Asset managers are encountering heightened examination concerning their assertions of sustainable investing. Allegations vary from apathy towards environmental concerns to blatant misleading claims in promoting “green” funds. Global financial regulators are intervening to protect investors.
In the year 2023, DWS, the investment division of Deutsche Bank, incurred a $25 million penalty from the US Securities and Exchange Commission (SEC) due to “inaccuracies” related to its environmental, social, and governance (ESG) practices. Likewise, Goldman Sachs Asset Management resolved allegations of ESG violations by paying $4 million to the SEC in 2022. Authorities are tackling the matter with increased rigor.
The European Securities and Markets Authority revised its guidelines for naming ESG funds, stipulating that any funds incorporating “ESG” or “sustainable” in their titles must ensure that at least 80% of their investments reflect environmental qualities. Similar regulations are set to be implemented in the UK by December 2024. Consequently, a number of asset managers have eliminated the term “sustainable” from their fund titles.
Asset managers under scrutiny for ESG assertions
Insights from consultancy Broadridge indicate that in 2023, 79 funds across Europe omitted the label “sustainable” from their names, with an additional 26 following this trend in the initial eight months of 2024. In comparison, 99 funds had incorporated the term in 2022, prior to the escalation of regulatory scrutiny.
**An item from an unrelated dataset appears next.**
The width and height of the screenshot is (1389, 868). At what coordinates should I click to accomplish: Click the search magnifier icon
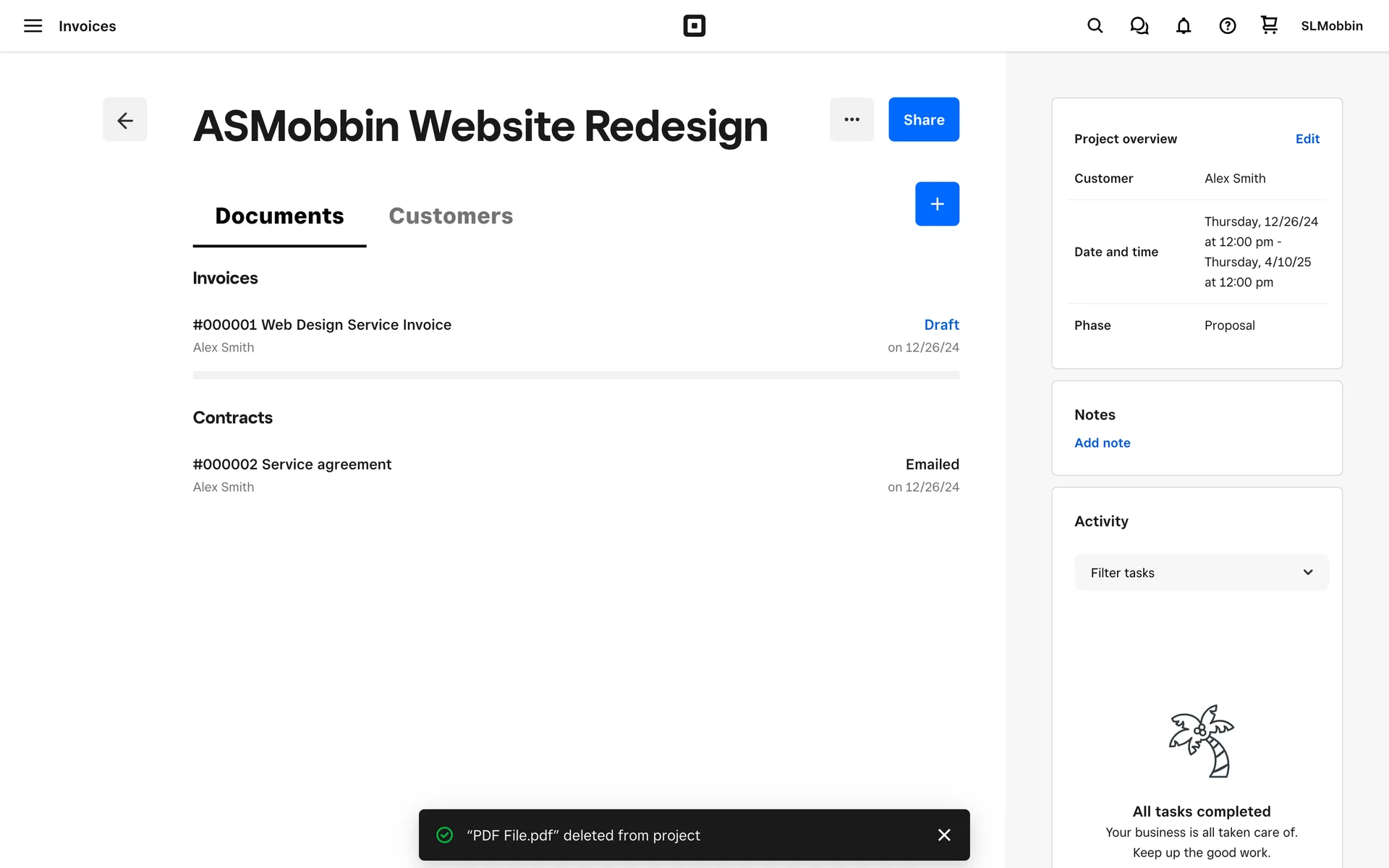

Abhijay Sood, senior research manager at the advocacy organization ShareAction, commented, “Certain asset managers still embellish the truth to earn the trust and business of responsible investors.” The NGO’s report highlighted that numerous asset managers are still channeling investments into companies that are increasing oil and gas production while neglecting low-carbon energy options. The Kunming-Montreal Global Biodiversity Framework, an industry pledge backed by many asset managers, aims to conserve one-third of the planet’s terrestrial and marine environments by 2030. Nonetheless, critics contend that it may function as yet another marketing tactic instead of a sincere commitment to biodiversity initiatives.
Sood noted, “Up until 2022, there appeared to be greater momentum among asset managers to tackle climate change. Our research indicates that most of this involved signing agreements and demanding enhanced disclosure rather than taking substantive action.”
The Investment Association, which represents UK asset managers, asserts that the industry has significantly contributed to the shift towards sustainability in the economy. Paul Scaping, a public policy expert at the association, pointed to the reduction of coal use in the UK and the surge in renewable energy generation as significant contributions from the sector.
Regulatory pressure may compel the asset management sector to genuinely incorporate sustainable practices into their investment strategies, guaranteeing that their pledges to combat climate change transcend mere rhetoric.